# PROBLEM STATEMENT
Restate word for word, and only, the lines that extend from the line containing "2018年07月 (18, 2262)" through the end of the records below.

# LISTED ENTRIES
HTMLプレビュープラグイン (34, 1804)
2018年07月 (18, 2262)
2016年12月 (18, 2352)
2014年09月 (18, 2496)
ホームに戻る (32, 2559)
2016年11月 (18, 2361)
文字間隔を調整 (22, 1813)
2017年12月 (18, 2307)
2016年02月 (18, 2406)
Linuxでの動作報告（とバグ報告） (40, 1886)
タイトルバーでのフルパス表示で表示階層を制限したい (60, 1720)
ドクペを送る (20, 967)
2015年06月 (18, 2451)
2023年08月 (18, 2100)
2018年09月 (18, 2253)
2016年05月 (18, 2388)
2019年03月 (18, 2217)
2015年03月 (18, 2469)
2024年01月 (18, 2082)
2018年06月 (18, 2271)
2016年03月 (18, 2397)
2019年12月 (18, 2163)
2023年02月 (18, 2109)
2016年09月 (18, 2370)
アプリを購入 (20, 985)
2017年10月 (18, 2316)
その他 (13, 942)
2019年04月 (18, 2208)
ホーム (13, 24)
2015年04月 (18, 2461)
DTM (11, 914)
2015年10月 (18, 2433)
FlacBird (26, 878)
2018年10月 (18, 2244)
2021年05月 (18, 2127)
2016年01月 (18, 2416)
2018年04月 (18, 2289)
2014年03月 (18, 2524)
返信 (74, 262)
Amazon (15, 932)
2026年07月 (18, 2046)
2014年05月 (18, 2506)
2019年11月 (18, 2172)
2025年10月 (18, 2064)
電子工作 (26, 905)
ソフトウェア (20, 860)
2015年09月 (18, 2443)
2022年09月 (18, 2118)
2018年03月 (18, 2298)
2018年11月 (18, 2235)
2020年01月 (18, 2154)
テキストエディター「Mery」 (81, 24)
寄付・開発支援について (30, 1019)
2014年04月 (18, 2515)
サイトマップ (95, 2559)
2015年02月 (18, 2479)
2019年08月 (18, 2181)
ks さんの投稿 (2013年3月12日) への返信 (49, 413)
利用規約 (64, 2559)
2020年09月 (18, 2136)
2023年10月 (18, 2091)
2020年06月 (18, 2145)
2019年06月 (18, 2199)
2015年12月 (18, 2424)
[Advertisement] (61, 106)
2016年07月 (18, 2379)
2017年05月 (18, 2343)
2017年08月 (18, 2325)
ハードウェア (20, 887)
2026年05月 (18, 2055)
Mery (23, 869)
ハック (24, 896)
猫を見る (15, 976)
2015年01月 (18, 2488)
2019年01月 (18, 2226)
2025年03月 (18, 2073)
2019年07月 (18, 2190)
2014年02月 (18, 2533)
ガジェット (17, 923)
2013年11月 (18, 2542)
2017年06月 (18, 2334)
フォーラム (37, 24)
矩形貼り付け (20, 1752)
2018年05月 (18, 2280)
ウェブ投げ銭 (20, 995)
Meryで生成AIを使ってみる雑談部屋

# REPLY TO THE TASK
2018年07月 (18, 2262)
2016年12月 (18, 2352)
2014年09月 (18, 2496)
ホームに戻る (32, 2559)
2016年11月 (18, 2361)
文字間隔を調整 (22, 1813)
2017年12月 (18, 2307)
2016年02月 (18, 2406)
Linuxでの動作報告（とバグ報告） (40, 1886)
タイトルバーでのフルパス表示で表示階層を制限したい (60, 1720)
ドクペを送る (20, 967)
2015年06月 (18, 2451)
2023年08月 (18, 2100)
2018年09月 (18, 2253)
2016年05月 (18, 2388)
2019年03月 (18, 2217)
2015年03月 (18, 2469)
2024年01月 (18, 2082)
2018年06月 (18, 2271)
2016年03月 (18, 2397)
2019年12月 (18, 2163)
2023年02月 (18, 2109)
2016年09月 (18, 2370)
アプリを購入 (20, 985)
2017年10月 (18, 2316)
その他 (13, 942)
2019年04月 (18, 2208)
ホーム (13, 24)
2015年04月 (18, 2461)
DTM (11, 914)
2015年10月 (18, 2433)
FlacBird (26, 878)
2018年10月 (18, 2244)
2021年05月 (18, 2127)
2016年01月 (18, 2416)
2018年04月 (18, 2289)
2014年03月 (18, 2524)
返信 (74, 262)
Amazon (15, 932)
2026年07月 (18, 2046)
2014年05月 (18, 2506)
2019年11月 (18, 2172)
2025年10月 (18, 2064)
電子工作 (26, 905)
ソフトウェア (20, 860)
2015年09月 (18, 2443)
2022年09月 (18, 2118)
2018年03月 (18, 2298)
2018年11月 (18, 2235)
2020年01月 (18, 2154)
テキストエディター「Mery」 (81, 24)
寄付・開発支援について (30, 1019)
2014年04月 (18, 2515)
サイトマップ (95, 2559)
2015年02月 (18, 2479)
2019年08月 (18, 2181)
ks さんの投稿 (2013年3月12日) への返信 (49, 413)
利用規約 (64, 2559)
2020年09月 (18, 2136)
2023年10月 (18, 2091)
2020年06月 (18, 2145)
2019年06月 (18, 2199)
2015年12月 (18, 2424)
[Advertisement] (61, 106)
2016年07月 (18, 2379)
2017年05月 (18, 2343)
2017年08月 (18, 2325)
ハードウェア (20, 887)
2026年05月 (18, 2055)
Mery (23, 869)
ハック (24, 896)
猫を見る (15, 976)
2015年01月 (18, 2488)
2019年01月 (18, 2226)
2025年03月 (18, 2073)
2019年07月 (18, 2190)
2014年02月 (18, 2533)
ガジェット (17, 923)
2013年11月 (18, 2542)
2017年06月 (18, 2334)
フォーラム (37, 24)
矩形貼り付け (20, 1752)
2018年05月 (18, 2280)
ウェブ投げ銭 (20, 995)
Meryで生成AIを使ってみる雑談部屋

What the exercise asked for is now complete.